- Problem 1 -
According to the film summary, who wrote and directed Palo Alto?

══ Given text ══

Palo Alto is a 2013 American drama film written and directed by Gia Coppola, based on James Franco's 2010 short story collection of the same name. The film stars Franco alongside Emma Roberts, Jack Kilmer, Nat Wolff and Zoe Levin.

Plot
Teddy and his best friend, Fred, are teenage stoners. At soccer practice April's friends laugh about their coach Mr. B's crush on April. He asks her to babysit his son Michael, and he then offers her the striker position. Fred and Teddy walk to their car talking about what they would do if they got into a drunk driving accident. Teddy says he would drive away even if it was his crush, April.

At a party, Teddy invites April to the graveyard with him and Fred. They hold hands as they run there. She carves a heart into the tree and they bond. Heading back to the party, they drink alcohol with everyone. Teddy goes outside to throw up when Emily takes him to the bathroom to get mouthwash. April sees them head upstairs and becomes jealous.

═══

- Problem 2 -
Pull out every line of the listing that contains the word "This".

══ Given records ══

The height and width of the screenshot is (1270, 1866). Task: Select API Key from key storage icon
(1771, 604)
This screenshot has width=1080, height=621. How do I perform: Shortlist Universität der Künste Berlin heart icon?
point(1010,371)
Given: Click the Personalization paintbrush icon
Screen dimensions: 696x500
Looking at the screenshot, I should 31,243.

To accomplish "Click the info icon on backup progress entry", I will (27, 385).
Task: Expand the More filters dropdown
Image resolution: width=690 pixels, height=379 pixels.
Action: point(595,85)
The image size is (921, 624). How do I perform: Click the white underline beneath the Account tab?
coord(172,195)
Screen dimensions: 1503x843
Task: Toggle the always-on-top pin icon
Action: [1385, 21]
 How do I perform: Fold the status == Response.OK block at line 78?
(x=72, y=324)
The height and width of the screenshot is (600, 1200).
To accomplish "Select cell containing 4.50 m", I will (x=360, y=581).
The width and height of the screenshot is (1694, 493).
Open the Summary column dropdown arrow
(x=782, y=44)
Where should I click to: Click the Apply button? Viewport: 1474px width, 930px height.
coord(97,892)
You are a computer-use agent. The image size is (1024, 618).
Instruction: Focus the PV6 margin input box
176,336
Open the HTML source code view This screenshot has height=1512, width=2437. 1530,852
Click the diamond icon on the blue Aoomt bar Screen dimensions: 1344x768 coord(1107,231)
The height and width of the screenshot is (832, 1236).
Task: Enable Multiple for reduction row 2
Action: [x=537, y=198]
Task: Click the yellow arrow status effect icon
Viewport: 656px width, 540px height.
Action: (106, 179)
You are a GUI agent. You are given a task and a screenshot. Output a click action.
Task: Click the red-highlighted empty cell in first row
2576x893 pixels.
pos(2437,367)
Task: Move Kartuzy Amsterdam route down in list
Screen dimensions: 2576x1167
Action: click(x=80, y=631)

═══

- Correct result 1 -
Gia Coppola

- Correct result 2 -
This screenshot has width=1080, height=621. How do I perform: Shortlist Universität der Künste Berlin heart icon?
Open the HTML source code view This screenshot has height=1512, width=2437. 1530,852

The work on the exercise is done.